* **TASK TO CARRY OUT**
Where does the word "agent" show up in the data? Please find each such line and copy it.

[MATERIAL PROVIDED Boundary: Start]

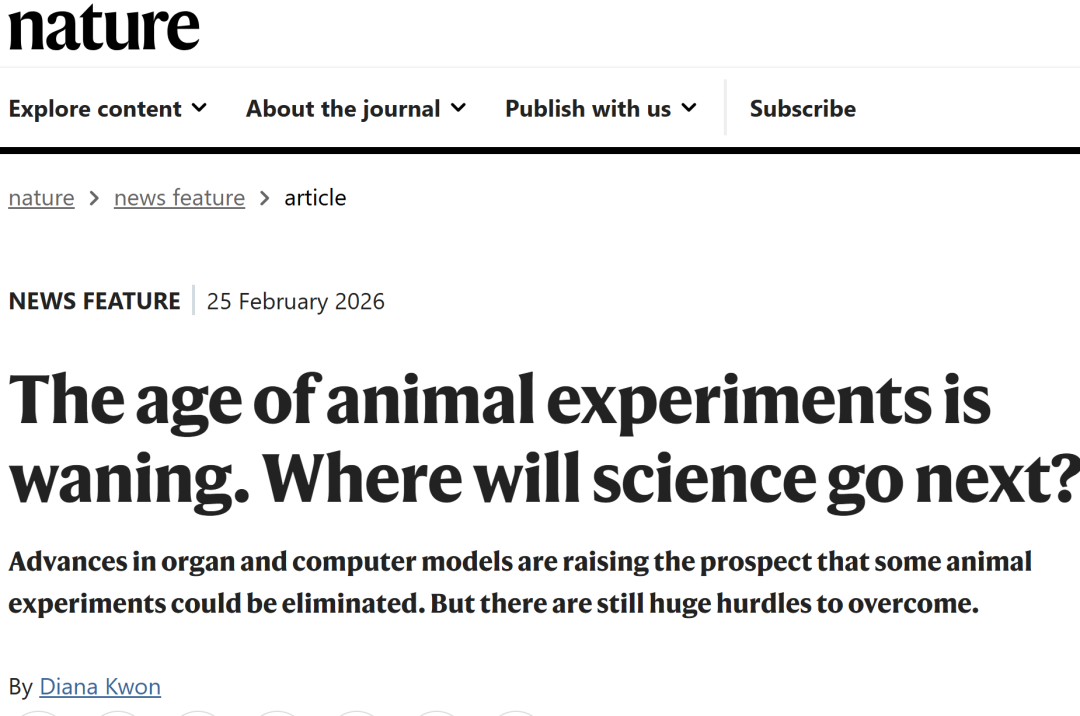This screenshot has height=716, width=1080.
Task: Click the publication date 25 February 2026
Action: point(295,301)
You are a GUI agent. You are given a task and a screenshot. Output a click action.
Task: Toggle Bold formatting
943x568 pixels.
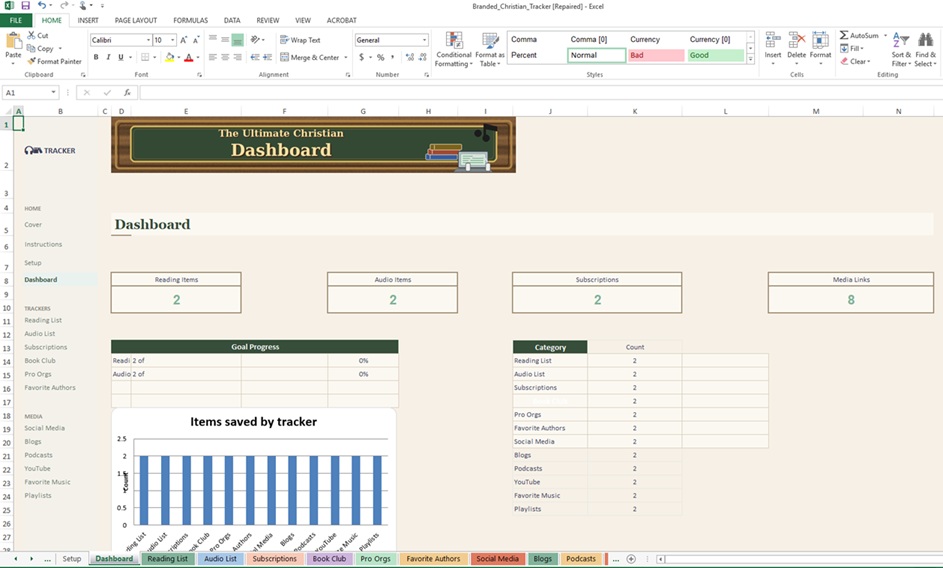coord(96,57)
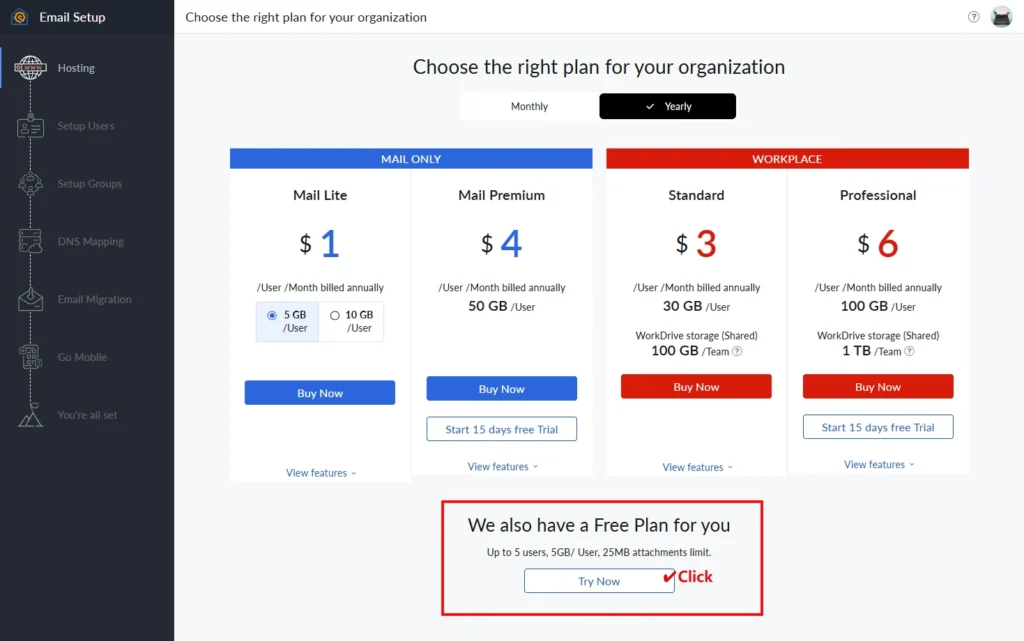Click the Go Mobile icon
This screenshot has width=1024, height=641.
point(31,357)
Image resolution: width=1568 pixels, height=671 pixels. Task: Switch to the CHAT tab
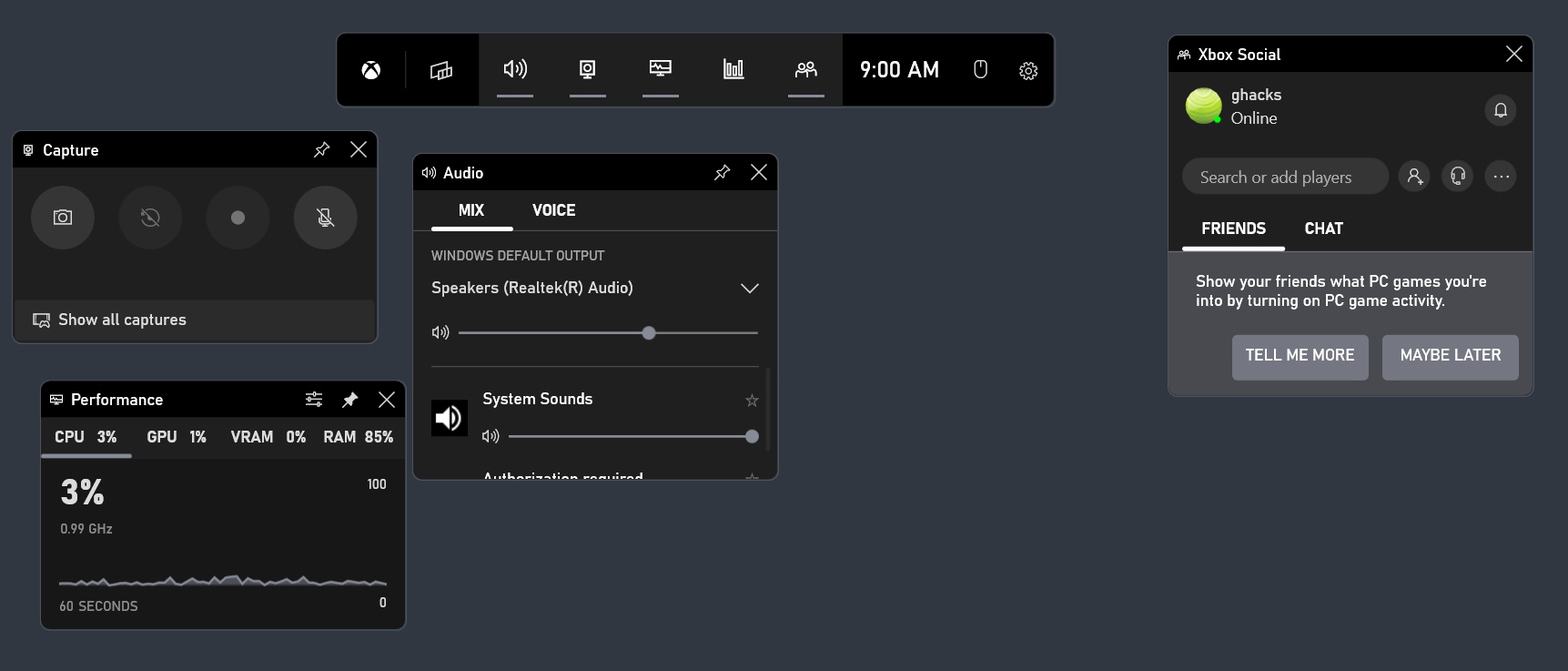pos(1323,229)
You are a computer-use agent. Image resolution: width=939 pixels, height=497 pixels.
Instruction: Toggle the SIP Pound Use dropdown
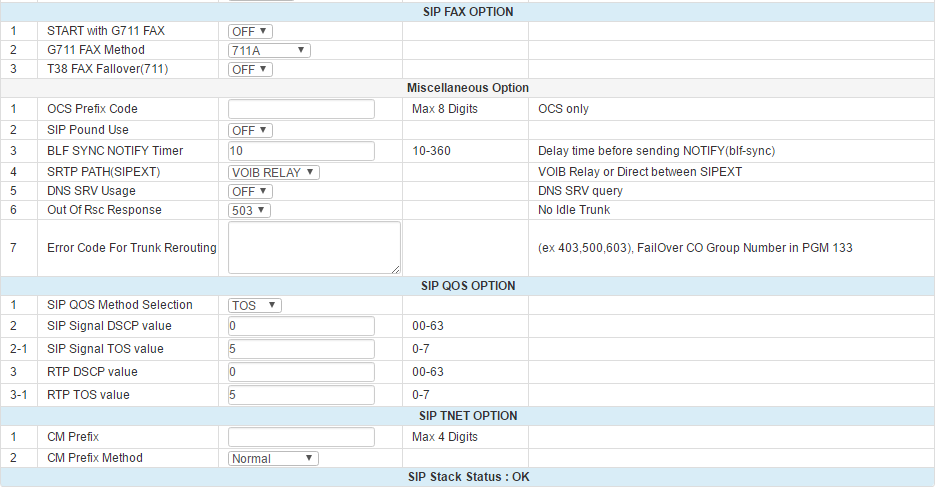point(250,130)

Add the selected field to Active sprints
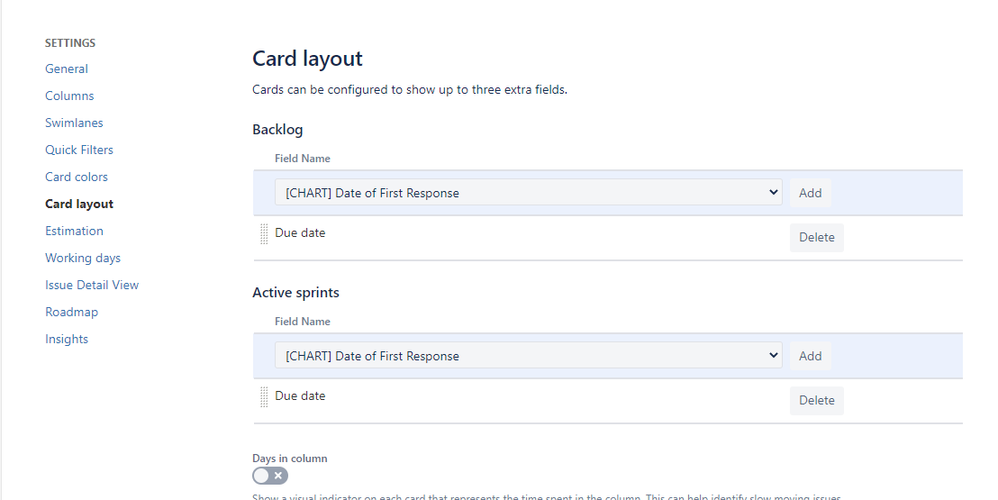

[MATERIAL PROVIDED Boundary: End]

* **RESULT**
You are a GUI agent. You are given a task and a screenshot. Output a click action.
You are a computer-use agent. Image resolution: width=939 pixels, height=497 pixels.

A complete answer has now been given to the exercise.